* [EXERCÍCIO ESCRITO 1]: Atualize as linhas que aparecem abaixo, depois do trecho sobre o perdão, substituindo "panel" por "sidebar" e mantendo todo o resto igual. Comece na linha que contém "This screenshot has height=316, width=562.", termine depois da que contém "pyautogui.click(x=28, y=70)" e deixe as imagens fora da resposta.
******
Pensa que tu também caiu amiúde. Não escutaste dizer o Cristo: “Perdoa a teu irmão setenta vezes sete” (Mat. 18,22)? Não derramaste lágrimas muitas vezes suplicando: “Perdoa-me meus inumeráveis pecados” (Sal. 24,18)? Se tu exiges o pouco que teu irmão te deve, em seguida o Espírito de Deus põe diante de ti o juízo e o temor de seus castigos. Recorda que os santos foram considerados dignos de ser ultrajados. Recorda que Cristo foi esbofeteado, insultado e crucificado por tua causa; e ele acumulará imediatamente teu coração com a misericórdia e o temor; então te prostrarás em terra chorando, e dizendo: “Perdoa-me, Senhor, porque fiz sofrer a tua imagem”. Imediatamente te levantarás com o consolo do arrependimento e te arrojarás aos pés de teu irmão com o coração aberto, com o rosto radiante, o sorriso sobre os lábios, irradiando paz e, sorrindo, pedirás a teu irmão: “Perdoa-me, irmão meu, por haver feito sofrer”. Que abundem tuas lágrimas; depois das lágrimas vem uma grande alegria. Que a paz exulte entre vocês dois e o Espírito de Deus, por sua parte, se gozará e exclamará: “Ditosos os pacíficos porque serão chamados filhos de Deus” (Mat. 5,9). Quando o inimigo ouve o som desta voz, fica confundido, Deus é glorificado e sobre ti desce uma grande benção.
******
* [EXERCÍCIO ESCRITO 2]: Segundo o trecho sobre o perdão, o que vem depois das lágrimas?

* [MATERIAL EXTRAÍDO]:
******
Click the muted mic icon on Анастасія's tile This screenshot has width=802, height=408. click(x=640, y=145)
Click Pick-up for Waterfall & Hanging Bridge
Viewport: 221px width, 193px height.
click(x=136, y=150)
******
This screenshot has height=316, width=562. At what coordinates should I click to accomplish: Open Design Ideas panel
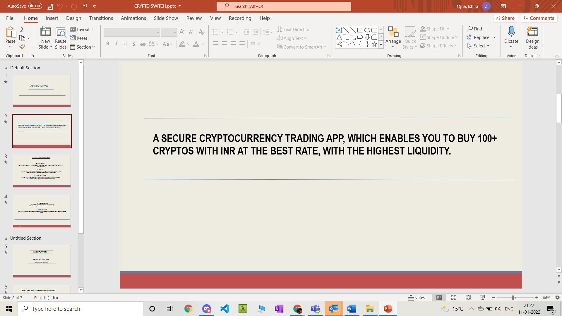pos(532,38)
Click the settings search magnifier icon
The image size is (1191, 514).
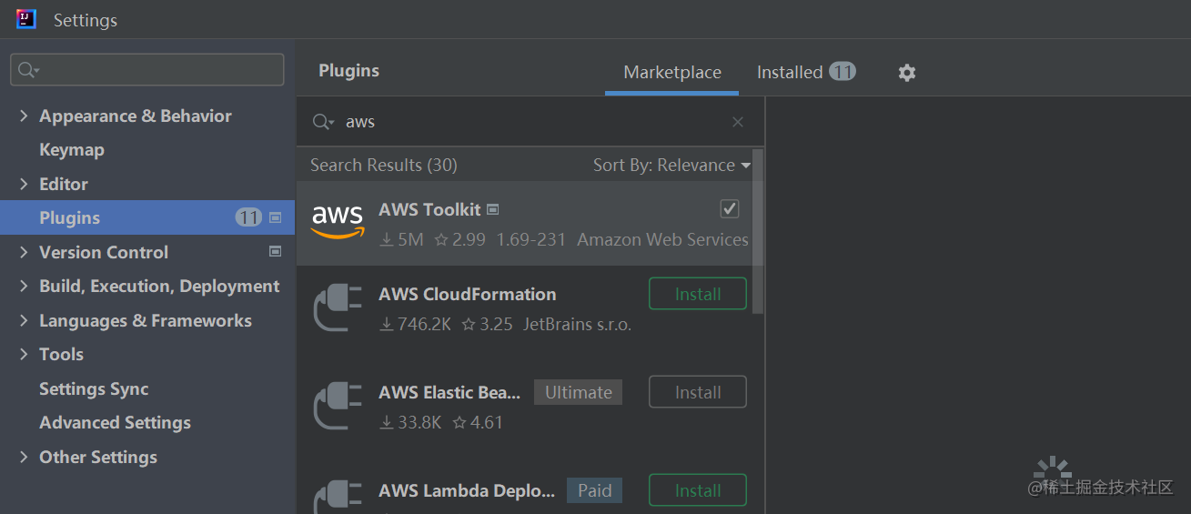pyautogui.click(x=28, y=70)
******
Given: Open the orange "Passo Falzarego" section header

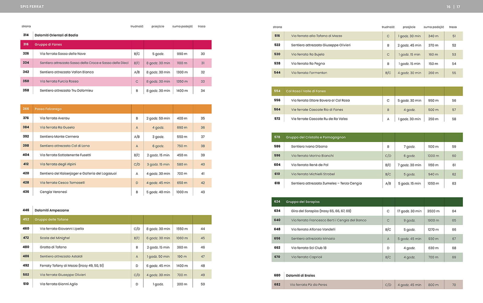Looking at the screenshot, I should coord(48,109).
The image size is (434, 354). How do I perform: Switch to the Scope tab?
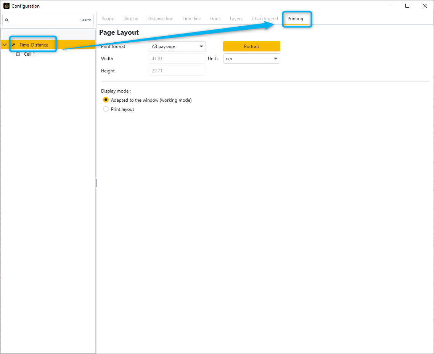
******
* [SOLUÇÃO COMENTADA 1]:
This screenshot has height=316, width=562. At what coordinates should I click to accomplish: Open Design Ideas sidebar
pos(532,38)
Click the settings search magnifier icon
The image size is (1191, 514).
pyautogui.click(x=28, y=70)

* [SOLUÇÃO COMENTADA 2]: Uma grande alegria.